Segment Start: DOCUMENT EXTRACT
As a result of the observed mood differences associated with the two reference periods, separate tables of normative data specific to the response timeframe being used, are recommended. Given that “right now” norms already exist for the BRAMS, the generation of norms based on a “past week” response timeframe is a suitable topic for future research in a Brazilian context. Moreover, given evidence that the English-language version of the Brunel Mood Scale has demonstrated utility in screening individuals for risk of clinical conditions, including eating disorders [
97,
98], post-traumatic stress [
99], and suicide ideation [
100], as well as risk of athletic injury [
48], there is considerable scope for further research using the BRAMS to investigate the antecedents and behavioural consequences of the six mood profile clusters among Brazilian athlete and non-athlete populations.
Segment End: DOCUMENT EXTRACT
Segment Start: EXCERPTED RECORDS
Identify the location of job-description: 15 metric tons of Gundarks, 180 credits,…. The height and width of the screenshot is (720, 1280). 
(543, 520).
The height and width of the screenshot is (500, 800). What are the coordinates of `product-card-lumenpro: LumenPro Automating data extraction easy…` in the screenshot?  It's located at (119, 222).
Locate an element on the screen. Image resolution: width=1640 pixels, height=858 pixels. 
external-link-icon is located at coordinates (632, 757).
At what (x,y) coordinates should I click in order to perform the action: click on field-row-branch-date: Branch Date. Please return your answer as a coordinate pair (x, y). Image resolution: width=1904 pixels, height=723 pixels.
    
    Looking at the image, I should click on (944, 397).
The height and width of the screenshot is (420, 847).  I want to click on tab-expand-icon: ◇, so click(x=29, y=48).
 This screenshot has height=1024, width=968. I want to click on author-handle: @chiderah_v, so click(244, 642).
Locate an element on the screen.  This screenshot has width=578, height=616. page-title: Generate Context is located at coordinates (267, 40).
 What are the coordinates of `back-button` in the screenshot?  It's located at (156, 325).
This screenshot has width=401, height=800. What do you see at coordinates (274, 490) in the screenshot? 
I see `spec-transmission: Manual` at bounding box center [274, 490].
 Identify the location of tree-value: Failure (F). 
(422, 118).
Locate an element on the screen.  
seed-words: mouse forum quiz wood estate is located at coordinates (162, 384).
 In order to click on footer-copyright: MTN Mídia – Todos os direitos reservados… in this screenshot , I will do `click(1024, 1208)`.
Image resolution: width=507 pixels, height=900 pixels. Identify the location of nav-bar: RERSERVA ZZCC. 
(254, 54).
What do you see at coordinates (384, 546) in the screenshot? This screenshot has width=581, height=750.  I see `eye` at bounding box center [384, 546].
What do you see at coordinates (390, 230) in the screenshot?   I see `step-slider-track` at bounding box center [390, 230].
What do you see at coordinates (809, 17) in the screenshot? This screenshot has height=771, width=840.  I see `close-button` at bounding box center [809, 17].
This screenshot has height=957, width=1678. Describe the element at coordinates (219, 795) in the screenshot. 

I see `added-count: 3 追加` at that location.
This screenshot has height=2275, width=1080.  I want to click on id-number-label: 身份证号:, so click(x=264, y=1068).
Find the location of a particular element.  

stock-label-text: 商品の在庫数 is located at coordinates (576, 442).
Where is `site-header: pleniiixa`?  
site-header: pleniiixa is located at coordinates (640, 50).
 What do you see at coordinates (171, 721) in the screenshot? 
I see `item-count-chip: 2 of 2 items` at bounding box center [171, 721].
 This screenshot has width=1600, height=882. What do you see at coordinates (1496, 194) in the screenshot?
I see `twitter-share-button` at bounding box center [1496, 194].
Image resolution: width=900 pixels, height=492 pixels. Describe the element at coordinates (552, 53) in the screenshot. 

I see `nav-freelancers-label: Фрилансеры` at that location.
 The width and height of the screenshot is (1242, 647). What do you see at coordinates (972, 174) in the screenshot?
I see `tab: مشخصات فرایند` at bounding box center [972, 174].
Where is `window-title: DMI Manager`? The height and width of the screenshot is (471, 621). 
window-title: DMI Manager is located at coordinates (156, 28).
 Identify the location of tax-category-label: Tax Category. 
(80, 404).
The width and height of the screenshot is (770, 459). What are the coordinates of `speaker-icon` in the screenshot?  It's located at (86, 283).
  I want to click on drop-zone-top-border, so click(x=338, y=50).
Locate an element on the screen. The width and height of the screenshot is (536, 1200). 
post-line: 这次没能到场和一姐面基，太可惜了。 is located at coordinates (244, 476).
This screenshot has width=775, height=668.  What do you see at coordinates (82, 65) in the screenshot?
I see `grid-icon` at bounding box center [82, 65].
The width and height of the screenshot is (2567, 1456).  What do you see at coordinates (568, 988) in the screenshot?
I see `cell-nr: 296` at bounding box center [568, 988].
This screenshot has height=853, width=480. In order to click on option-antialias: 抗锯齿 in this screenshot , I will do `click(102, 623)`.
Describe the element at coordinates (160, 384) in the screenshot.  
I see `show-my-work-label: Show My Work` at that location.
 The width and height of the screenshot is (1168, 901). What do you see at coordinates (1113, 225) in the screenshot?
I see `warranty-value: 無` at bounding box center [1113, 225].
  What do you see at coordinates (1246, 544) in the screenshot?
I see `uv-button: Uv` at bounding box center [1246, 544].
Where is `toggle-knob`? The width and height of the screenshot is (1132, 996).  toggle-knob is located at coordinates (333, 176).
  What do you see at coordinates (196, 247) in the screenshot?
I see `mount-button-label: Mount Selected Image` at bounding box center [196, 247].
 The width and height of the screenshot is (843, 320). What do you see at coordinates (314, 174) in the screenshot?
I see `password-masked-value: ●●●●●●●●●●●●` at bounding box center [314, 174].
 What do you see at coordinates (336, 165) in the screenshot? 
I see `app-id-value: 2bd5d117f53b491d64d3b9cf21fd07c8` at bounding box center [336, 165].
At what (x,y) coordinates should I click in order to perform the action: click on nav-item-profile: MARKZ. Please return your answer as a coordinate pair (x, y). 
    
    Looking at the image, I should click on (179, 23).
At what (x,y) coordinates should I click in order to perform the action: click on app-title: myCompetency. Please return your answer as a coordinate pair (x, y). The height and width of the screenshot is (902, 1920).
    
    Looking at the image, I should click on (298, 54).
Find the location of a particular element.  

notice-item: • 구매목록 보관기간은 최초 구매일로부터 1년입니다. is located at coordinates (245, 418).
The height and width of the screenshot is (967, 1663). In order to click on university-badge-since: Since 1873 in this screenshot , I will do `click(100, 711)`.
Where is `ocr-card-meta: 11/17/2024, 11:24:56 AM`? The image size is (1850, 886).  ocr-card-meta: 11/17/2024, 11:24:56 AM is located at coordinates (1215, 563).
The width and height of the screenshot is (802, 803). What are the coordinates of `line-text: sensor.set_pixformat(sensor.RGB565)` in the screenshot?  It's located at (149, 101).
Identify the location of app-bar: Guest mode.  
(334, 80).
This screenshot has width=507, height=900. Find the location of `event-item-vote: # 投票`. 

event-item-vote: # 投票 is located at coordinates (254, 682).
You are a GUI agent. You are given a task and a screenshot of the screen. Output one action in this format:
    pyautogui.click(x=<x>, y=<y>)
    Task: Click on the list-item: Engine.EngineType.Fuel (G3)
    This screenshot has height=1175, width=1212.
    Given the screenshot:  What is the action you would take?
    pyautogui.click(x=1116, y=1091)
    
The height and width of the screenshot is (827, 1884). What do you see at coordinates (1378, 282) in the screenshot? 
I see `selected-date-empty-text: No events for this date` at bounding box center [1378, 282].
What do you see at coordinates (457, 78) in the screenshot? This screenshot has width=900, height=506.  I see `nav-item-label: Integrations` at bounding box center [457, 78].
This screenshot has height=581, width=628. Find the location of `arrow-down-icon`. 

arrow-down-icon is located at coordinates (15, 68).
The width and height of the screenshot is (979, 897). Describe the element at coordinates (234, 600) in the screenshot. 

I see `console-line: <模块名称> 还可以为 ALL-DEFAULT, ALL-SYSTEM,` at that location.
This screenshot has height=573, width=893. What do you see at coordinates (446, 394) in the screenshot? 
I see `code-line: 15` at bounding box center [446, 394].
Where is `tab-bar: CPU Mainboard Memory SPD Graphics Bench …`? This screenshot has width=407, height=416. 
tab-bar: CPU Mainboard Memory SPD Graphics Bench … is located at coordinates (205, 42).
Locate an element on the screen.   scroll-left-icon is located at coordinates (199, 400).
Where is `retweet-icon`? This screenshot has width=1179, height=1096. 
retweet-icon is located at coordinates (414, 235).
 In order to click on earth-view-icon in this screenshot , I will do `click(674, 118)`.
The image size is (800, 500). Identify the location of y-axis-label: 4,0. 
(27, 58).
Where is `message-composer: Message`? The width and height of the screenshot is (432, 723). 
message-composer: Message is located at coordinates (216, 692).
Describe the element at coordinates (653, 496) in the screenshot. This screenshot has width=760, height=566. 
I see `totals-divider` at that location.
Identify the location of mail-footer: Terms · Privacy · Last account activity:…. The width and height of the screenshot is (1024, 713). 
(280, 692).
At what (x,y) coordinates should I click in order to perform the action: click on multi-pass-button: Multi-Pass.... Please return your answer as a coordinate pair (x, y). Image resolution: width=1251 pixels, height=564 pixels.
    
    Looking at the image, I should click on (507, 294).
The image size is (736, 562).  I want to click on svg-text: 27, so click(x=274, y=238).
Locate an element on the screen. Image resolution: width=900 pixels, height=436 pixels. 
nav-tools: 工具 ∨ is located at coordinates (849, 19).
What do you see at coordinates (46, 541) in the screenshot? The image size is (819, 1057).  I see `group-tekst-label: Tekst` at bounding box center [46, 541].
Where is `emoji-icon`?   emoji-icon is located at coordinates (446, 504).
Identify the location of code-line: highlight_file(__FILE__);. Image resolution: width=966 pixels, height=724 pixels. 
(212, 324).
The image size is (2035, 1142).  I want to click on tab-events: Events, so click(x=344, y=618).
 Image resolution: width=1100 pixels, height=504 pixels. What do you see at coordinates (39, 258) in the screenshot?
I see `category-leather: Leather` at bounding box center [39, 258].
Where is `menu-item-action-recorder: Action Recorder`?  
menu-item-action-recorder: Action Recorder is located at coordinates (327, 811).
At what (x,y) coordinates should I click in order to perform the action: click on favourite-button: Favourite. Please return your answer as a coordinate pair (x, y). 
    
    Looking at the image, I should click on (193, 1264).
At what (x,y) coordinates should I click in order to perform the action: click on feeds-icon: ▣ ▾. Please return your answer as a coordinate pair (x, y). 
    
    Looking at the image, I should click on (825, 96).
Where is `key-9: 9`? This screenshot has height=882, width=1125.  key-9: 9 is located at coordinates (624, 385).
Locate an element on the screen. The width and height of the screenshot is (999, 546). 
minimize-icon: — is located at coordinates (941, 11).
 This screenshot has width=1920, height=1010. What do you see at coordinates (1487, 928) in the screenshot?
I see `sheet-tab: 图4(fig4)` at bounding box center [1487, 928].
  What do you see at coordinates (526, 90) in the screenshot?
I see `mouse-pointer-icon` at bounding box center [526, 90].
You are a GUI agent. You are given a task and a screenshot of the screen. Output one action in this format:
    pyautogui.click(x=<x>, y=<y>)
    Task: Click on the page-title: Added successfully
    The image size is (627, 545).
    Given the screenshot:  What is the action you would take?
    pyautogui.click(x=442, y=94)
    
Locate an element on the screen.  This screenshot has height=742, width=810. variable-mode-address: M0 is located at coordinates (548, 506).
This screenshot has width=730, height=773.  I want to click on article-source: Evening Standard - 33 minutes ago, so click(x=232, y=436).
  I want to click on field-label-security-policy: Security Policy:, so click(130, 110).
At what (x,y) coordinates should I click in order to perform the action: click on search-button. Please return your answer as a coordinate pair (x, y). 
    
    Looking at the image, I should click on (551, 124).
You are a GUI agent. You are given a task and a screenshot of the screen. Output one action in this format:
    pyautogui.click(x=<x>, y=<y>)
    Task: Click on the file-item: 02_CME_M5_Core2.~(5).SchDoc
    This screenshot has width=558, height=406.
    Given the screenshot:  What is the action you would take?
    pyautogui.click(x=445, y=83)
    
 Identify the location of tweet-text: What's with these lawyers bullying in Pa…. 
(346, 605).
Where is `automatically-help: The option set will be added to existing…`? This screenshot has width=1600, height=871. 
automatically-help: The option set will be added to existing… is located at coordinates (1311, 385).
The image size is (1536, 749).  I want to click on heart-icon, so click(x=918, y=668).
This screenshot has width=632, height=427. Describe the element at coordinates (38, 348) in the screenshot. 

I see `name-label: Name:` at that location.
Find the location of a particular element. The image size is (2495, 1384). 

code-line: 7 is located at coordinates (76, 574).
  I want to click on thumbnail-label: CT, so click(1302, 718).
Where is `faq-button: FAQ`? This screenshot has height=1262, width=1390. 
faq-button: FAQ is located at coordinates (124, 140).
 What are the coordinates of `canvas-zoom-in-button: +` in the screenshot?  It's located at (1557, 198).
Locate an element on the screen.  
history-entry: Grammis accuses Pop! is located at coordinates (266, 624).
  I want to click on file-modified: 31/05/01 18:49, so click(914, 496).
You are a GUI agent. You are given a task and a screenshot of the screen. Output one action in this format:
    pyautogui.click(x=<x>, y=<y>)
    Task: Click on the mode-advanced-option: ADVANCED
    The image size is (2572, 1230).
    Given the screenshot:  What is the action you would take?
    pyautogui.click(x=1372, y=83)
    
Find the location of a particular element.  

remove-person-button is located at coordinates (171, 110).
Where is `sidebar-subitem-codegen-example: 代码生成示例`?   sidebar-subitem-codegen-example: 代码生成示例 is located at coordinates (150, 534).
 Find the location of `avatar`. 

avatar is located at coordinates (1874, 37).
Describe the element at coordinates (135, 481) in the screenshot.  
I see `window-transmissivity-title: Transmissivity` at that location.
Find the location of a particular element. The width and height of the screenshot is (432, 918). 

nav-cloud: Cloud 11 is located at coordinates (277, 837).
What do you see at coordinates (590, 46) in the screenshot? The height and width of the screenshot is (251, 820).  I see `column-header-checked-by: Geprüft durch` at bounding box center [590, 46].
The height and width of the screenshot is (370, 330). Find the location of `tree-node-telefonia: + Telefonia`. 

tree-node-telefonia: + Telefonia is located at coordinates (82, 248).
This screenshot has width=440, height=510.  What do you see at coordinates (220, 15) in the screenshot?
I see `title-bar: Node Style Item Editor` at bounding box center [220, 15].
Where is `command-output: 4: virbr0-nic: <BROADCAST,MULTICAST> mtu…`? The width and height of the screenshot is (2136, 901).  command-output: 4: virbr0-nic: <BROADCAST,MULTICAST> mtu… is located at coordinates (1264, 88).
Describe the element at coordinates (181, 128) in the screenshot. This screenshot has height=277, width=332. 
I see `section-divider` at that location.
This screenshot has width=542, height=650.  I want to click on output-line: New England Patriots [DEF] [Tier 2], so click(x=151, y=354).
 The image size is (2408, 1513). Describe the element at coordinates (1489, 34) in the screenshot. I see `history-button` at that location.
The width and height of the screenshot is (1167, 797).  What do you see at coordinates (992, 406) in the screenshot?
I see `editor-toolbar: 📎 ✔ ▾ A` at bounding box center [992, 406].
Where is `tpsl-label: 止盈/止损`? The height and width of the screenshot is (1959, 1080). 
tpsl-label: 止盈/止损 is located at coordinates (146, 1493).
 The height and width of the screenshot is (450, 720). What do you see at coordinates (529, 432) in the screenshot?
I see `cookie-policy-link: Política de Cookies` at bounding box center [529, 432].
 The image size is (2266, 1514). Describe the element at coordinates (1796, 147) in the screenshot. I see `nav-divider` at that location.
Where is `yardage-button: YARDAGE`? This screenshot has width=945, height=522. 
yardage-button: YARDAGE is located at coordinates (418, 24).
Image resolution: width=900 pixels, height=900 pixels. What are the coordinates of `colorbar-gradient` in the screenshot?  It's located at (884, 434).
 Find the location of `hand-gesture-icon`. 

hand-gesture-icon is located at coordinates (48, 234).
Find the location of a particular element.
Segment End: EXCERPTED RECORDS
__TASK LIST__:
1) List the clinical conditions that the mood scale excerpt says the English-language Brunel Mood Scale can screen individuals for risk of.
2) According to the mood scale excerpt, norms for which response timeframe already exist for the BRAMS?
You will not need the listing.

__RESULTS OF THE EXERCISE__:
1) Eating disorders, post-traumatic stress, and suicide ideation.

2) "Right now" norms already exist for the BRAMS.